Я сидела у неё в новой квартире, на Беляево, и поражалась, какую грязь она развела в ней. Мебель стояла поперёк комнаты, везде были разбросаны вещи. На кухне гора немытой посуды.
«Что за Федорино горе?» – думала я.
– Помоги мне, – попросила она и поставила свечку в кусок чёрного хлеба, – я хочу быть юродивой.
– Да ты что? Разве можно в твоём возрасте на себе ставить крест? У тебя всё впереди. У тебя есть любимый человек?
– Есть, Гарри. Но мать его не любит. Только и слышу от неё, что я труебель. А Гарри всё понимает, что она его не любит. Но он без меня не может. Он несчастен. Недавно с горя выпил и начал выкобениваться. Говорил такие гадости мне! Я так не люблю, когда он выкобенивается. Не могу я терпеть такую жизнь, не могу. Лучше буду юродивой, пойду по свету людям помогать. Может, от меня какая и польза будет. Я всегда хотела иметь детей. Только их у меня нет. Что же ещё мне остаётся делать?
– Я тоже хочу иметь детей. Я тоже в отчаянье. Все в моём возрасте имеют взрослых детей, а я всё никак.
– Ну знаешь ли! У каждого свой возраст, – серьёзно сказала Инга.
– Что ты мне говоришь? Подумай лучше о себе. Ты же меня старше.
Инга задумалась и сказала:
– Видишь, у меня в ухе родинка. Это знак. Если не юродивой, то буду серой ведьмой. Она невредная. А ты за меня свечку поставь в церкви, вспомни меня. Моя святая мученица – Ия.
– Да ты всё выдумываешь. Это твоё отчаянье. Откуда в тебе столько путаного?
– От любви. Я любила, и мне изменили. Но продолжают от меня требовать, спрашивать. А я от обиды выдернула бы пук волос у своей соперницы, чтоб хоть совесть имела.
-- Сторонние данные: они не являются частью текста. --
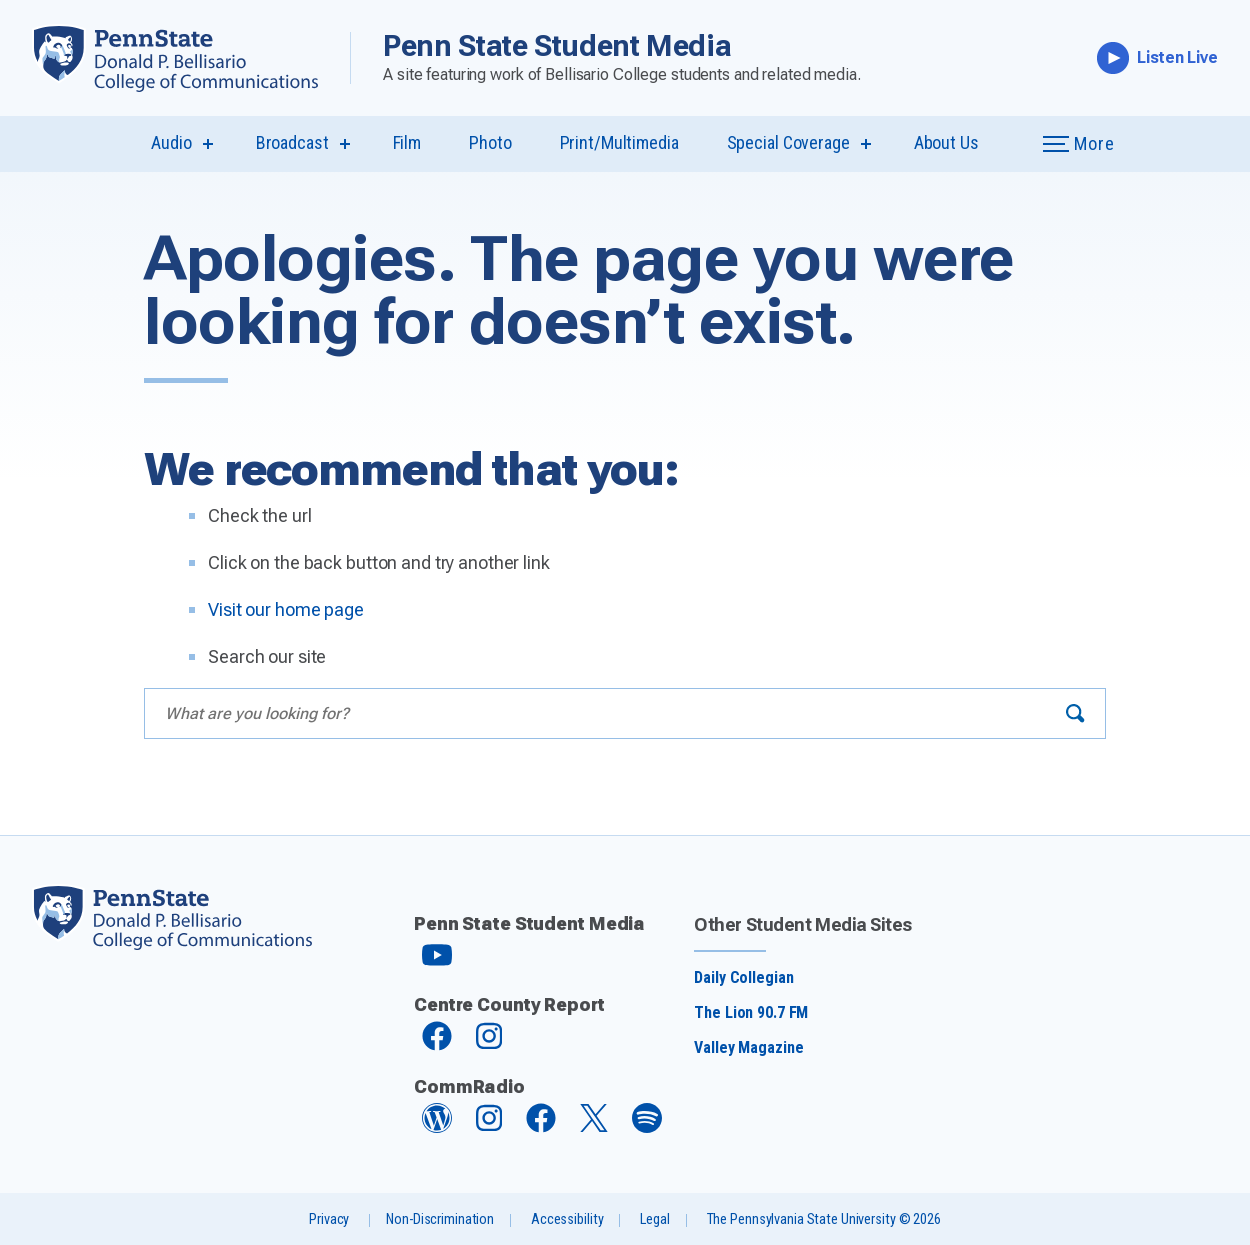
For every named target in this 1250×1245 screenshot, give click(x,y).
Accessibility (567, 1219)
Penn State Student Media (557, 46)
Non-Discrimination (440, 1219)
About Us (946, 142)
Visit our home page (286, 609)
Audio (171, 142)
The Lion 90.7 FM (751, 1012)
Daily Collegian (743, 977)
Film (407, 142)
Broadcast (292, 142)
Что же? Она теперь богатая.
– Не злись.
– Да, из меня выйдет настоящая ведьма.
– О твоей душе действительно надо помолиться. А всё это оттого, что ты одна. Но держись, будь крепкой, сильной женщиной. И тогда не будет у тебя ни сомнений, ни потерянности. А всё-таки грязь в квартире – нехорошо. Не опускайся из-за своего горя.
– Я всё понимаю, всё понимаю. Да что слова? Лучше скажи мне на ухо, что ты меня любишь.
Я немного смутилась, но сделала, что Инга просила. Потом я ушла, думая, что Инга послушает мои слова.
В следующий раз, когда я была у неё на квартире по её просьбе, я ужаснулась ещё больше. Входная дверь была не заперта. В углу на смятой постели лежала Инга с огромным фингалом на глазу и не отвечала мне. От неё сильно пахло потом. Глаза были выпуклы, шея опухшая. Я пришла в ужас.
– До чего ты себя довела? За что ты себя казнишь?
Я видела, что у Инги заболела щитовидка.
– Ничего, просто мне нужно помыться.
– А фингал откуда?
– С соседом поругались.
– Тебе нужно к врачу, – сказала я после некоторого молчания.
– Врач не поможет. Я им не верю.
– Да ты бесом попутана! – возразила я.
Инга усмехнулась:
– Просто у меня нет друзей.
В глазах у неё появились недоверие и самоуверенная настойчивость, и я решила, кто знает, что у неё на уме.
Её стало жалко, но спорить с ней было бесполезно. Убедить её было нельзя, и я решила, что Инга пропала.
Через месяц я снова увидела её и была поражена. Она была здорова, как ни в чём не бывало бодра, и свет лился из её глаз. Она писала письмо своей бывшей школьной подружке, ставшей монашкой в Шамордино. Это казалось чудом. Значит, Инга покаялась и выздоровела. И я подумала, Инге помог сам Бог. Если человек прав, Бог тебе поможет. Не в силе Бог, а в правде. Значит, Инга верила в него, никому не открывала свою душу, а только ему одному.